Howl's Moving Castle, by Hayao Miyazaki © Studio Ghibli

Des croyances et des cultures croisées

Expériences de mort imminente

Outre les mythes et les légendes similaires en Orient et en Occident à l’instar du doppelganger, sorte de double ou de sosie d’une personne vivante, la figure d’Irikyo mobilise surtout l’idée d’« expérience de mort imminente » (EMI, ou near death experience en anglais) ou encore d’« expérience de hors-corps » (out-of-body experience,en anglais), désignée encore sous le nom de « décorporation ». Les personnes affirmant avoir vécu une telle expérience expliquent que leur conscience est sortie de leur corps et s’est mise à flotter juste au-dessus. Cette autoscopie — le fait de se regarder soi-même — est décrite par certains médecins comme une hallucination sensorielle dissociative, tandis que les amateurs de sciences paranormales voient là une manifestation mystique. À la différence d’un simple reflet dans le miroir, le double fantomatique contemple le corps qu’il vient de quitter de façon surplombante. On retrouve l’opposition entre le plan horizontal, qui incarne le terrestre, le matériel, et le plan vertical, qui renvoie au spirituel, à l’immatériel. L’Ikiryo assure la jonction entre les deux mondes.

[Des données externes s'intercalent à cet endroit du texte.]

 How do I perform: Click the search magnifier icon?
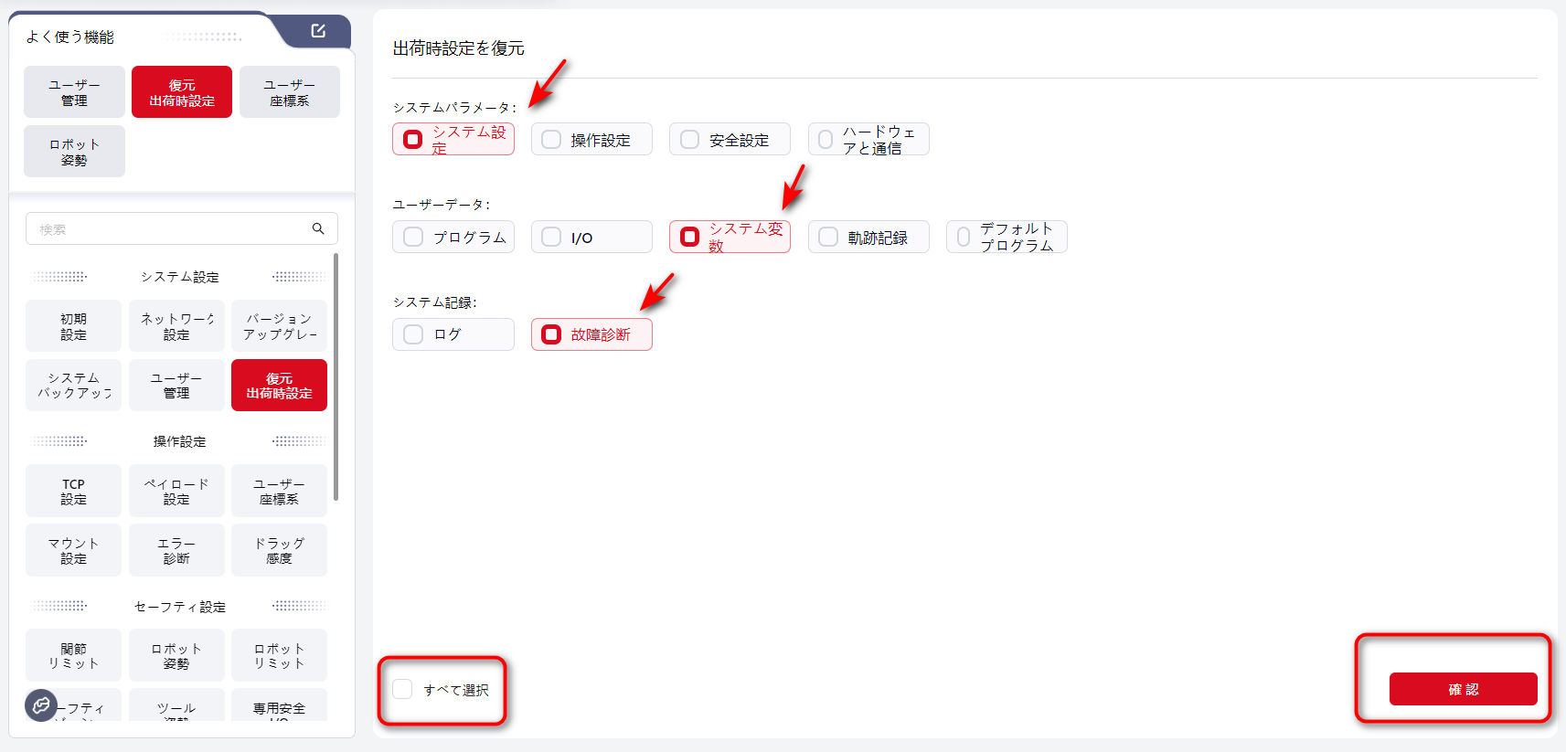pos(318,228)
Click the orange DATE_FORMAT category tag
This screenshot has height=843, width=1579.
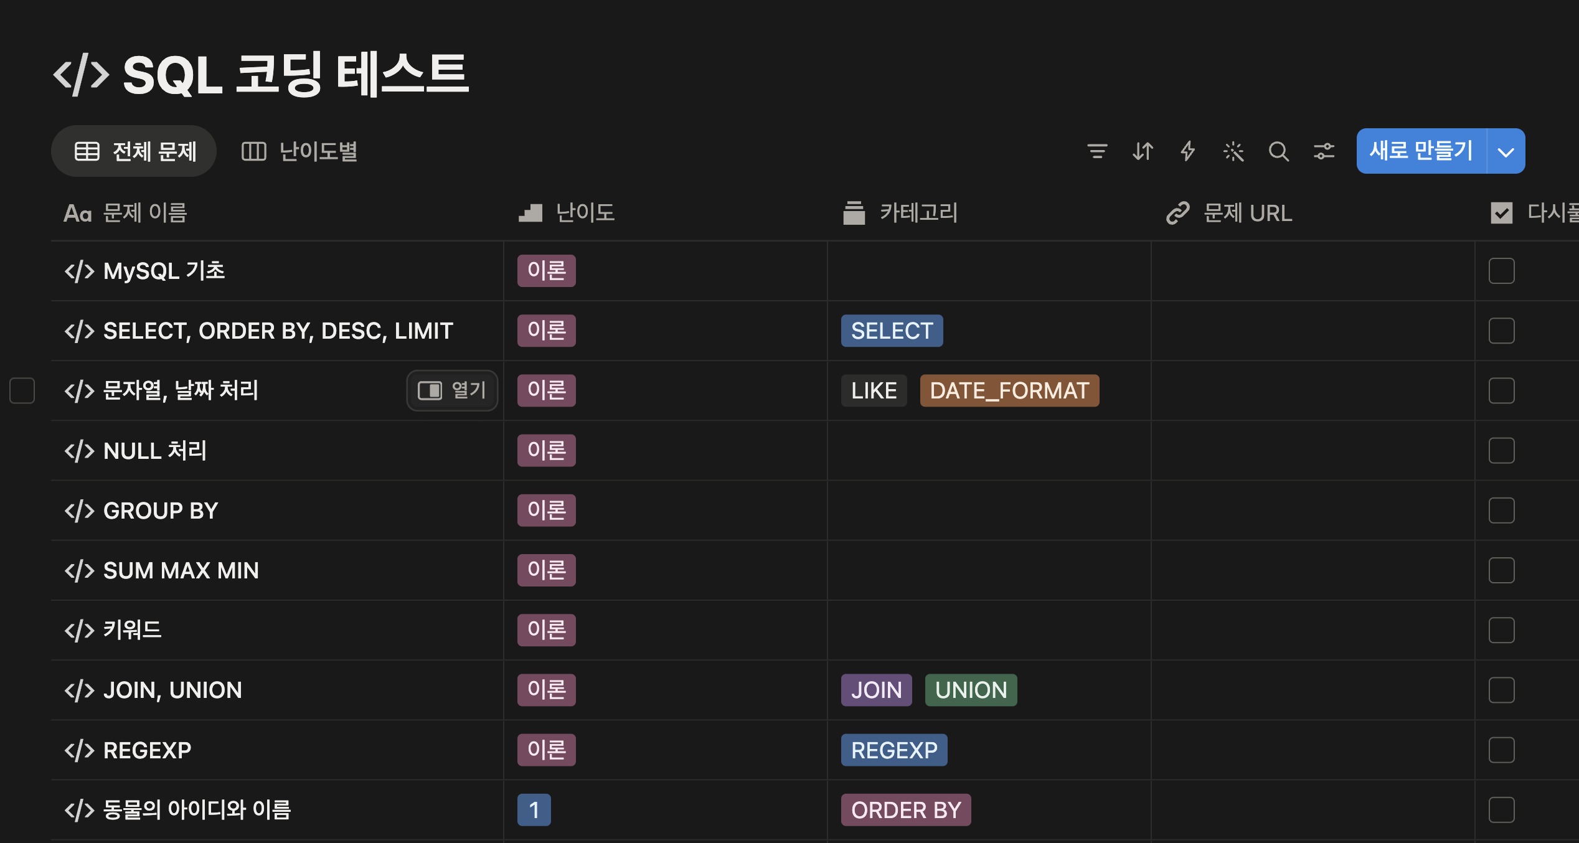[x=1009, y=390]
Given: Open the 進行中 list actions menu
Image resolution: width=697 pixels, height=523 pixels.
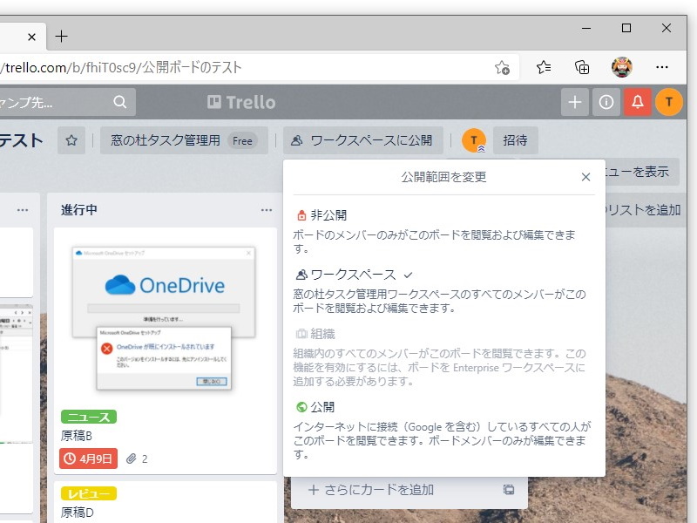Looking at the screenshot, I should click(267, 210).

Locke and Key, by Joe Hill © Netflix

Des réécritures modernes

Le concept d’Ikiryo est récupéré par de nombreuses fictions modernes. La série américaine Locke and Key, sortie en 2020, évoque par exemple cet esprit des vivants au travers d’une clef magique, appelée Ghost Key, qui permet de dissocier son esprit (ou son âme) de son corps. L’esprit, affranchi de son enveloppe matérielle, est libre de s’envoler, de vagabonder, et de communiquer avec d’autres esprits, tout en interagissant avec le monde matériel. Sorte de projection corporelle, il a une apparence fantomatique. Pendant ce temps, le corps est allongé, léthargique, froid, comme plongé brutalement dans une sorte de mort provisoire, de coma.

Ainsi, l’Ikiryo du Samouraï de Vinca Migot invite à regarder l’inconnu, à contempler l’invisible, à s’interroger sur les formes indistinctes et vives qui passent furtivement devant notre œil et que l’on a du mal à expliquer.